Нужно предварительно оговориться, что фигурирующие на екатеринбургском рынке самоцветы строго распадаются на три категории: в собственном смысле драгоценный камень, камень поделочный и камень, как предмет для минералогических коллекций. О драгоценных камнях, как топазы, бериллы, изумруды, фенакиты, рубины, сапфиры и аметисты, мы уже говорили в предыдущей главе. За ними непосредственно идёт полудрагоценный, поделочный камень, как раух-топаз и горный хрусталь вообще, ляпис-лазурь, малахит, орлец, целый ряд халцедонов и некоторые виды яшм, а ещё ниже стоит разряд дешёвых яшм, некоторые песчаники и сланцы. Из этих последних приготовляют вазы, памятники, колонны, подоконники, ступеньки для лестниц, разные постаменты, накладки и просто плиты. Поделочный дешёвый камень занимает, пожалуй, больше рабочих рук, чем самоцвет, и каменные изделия из него расходятся по всей России, составляя славу Екатеринбурга. Остаётся третий разряд камней, который захватывает оба первых: это – камень специально для минералогических коллекций. Ценность здесь определяется чистотой кристаллизации, новыми комбинациями, редкостью и оригинальною формой. Для минералогической коллекции идёт всякий камень, и часто отдельные штуфы, негодные для огранки или вообще поделки, оцениваются сотнями и тысячами рублей.
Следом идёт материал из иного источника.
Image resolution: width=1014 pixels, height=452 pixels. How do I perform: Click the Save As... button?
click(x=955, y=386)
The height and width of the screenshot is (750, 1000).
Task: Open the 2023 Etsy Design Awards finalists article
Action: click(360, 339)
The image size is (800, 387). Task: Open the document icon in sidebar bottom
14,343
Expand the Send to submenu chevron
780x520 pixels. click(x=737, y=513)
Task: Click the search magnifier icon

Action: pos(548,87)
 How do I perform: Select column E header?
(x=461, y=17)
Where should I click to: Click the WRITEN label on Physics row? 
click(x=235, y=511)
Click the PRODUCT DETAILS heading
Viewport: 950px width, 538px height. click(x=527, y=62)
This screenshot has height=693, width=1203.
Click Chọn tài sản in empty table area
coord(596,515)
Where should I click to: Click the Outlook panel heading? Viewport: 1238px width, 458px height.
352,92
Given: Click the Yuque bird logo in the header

Истинный любитель-коллектор не пожалеет ничего, чтобы не упустить какого-нибудь unicum'а.[6] Соперниками коллекторов-минералогов являются учебные коллекции, составляемые для разных учебных заведений. Таким образом, никакой камень не пропадает: если самоцвет не годится для огранки, он поступает в коллекции, как штуф, и туда же идут обрезки и обломки от поделочных камней, как орлец, ляпис-лазурь и яшмы. В этом хозяйственном круговороте ничто не пропадает; даже те осколки, которые негодны для минералогических коллекций, идут на горки и на рельефные картины из камня. Как видите, каменная промышленность установилась прочно и выработала целый разряд своих специалистов, как гранильщики, мелкие торгаши, скупающие камни из первых рук, коллекторы по профессии и крупные торговцы каменными изделиями. Обделка камней вышла уже за пределы Екатеринбурга и ведётся в пригородных селениях, как Верх-Исетский завод или завод Берёзовский.

Обратимся теперь к тому, как сырой камень является в Екатеринбург, – он должен придти сюда сам, потому что хлеб за брюхом не ходит. Редко кто из торговцев камнями поедет даже в такой центр самоцветов, как Мурзинка, да это и бесполезно, потому что на месте добычи вы редко найдёте хороший камень, – он разными таинственными путями уходит в Екатеринбург.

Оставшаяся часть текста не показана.